What Runs in Containers at the Edge
Typical IoT gateway stack:
Edge Gateway
├── MQTT Broker (mosquitto)
├── Data Processor (Python service)
├── Local Buffer (SQLite / lightweight DB)
└── Forwarder to Cloud
Each service:
- Built as an image
- Run as an isolated container
- Independently restartable
Why Containers Matter at Edge
- Service isolation
- Independent restart
- Controlled upgrades
- Version pinning
- Reduced “works on my machine” problems
IoT systems must be deterministic.
Never use
mosquitto:latest
Always Pin versions
mosquitto:2.0.18
Resource Constraints at Edge
IoT is not cloud.
Resource Limits
Edge gateways have:
- Limited RAM
- Limited CPU
- Limited storage
docker run \
--memory=256m \
--cpus=1 \
--restart=always \
eclipse-mosquitto:2.0
Containers consume real hardware resources.
Persistence Matters
Edge devices lose power. Without volumes, state is lost.

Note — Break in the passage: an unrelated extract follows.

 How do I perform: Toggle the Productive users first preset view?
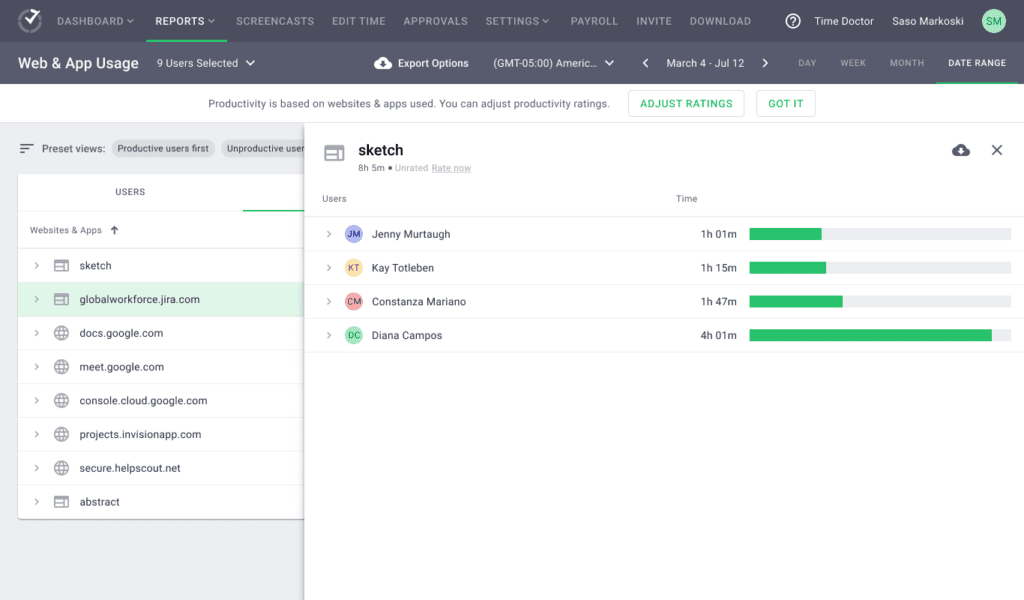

- Use volumes to preserve:
- Logs
- Broker sessions
- Buffered sensor data
docker run \
-v mosq_data:/mosquitto/data \
eclipse-mosquitto:2.0
Networking and Security
- Use internal Docker networks
- Expose only required ports
- Avoid running containers as root
- Use minimal base images
- Scan for vulnerabilities
- Compromised gateway equals compromised fleet.
Deployment Flow in IoT
- Build image
- Push to private registry
- Gateway pulls image
- Run container with restart policy
- Monitor and update safely
Containers are how software moves from developer laptop to physical infrastructure.
Summary
- Firmware generates signals.
- Containers turn signals into systems.
Containers are the operational layer of the IoT upper stack.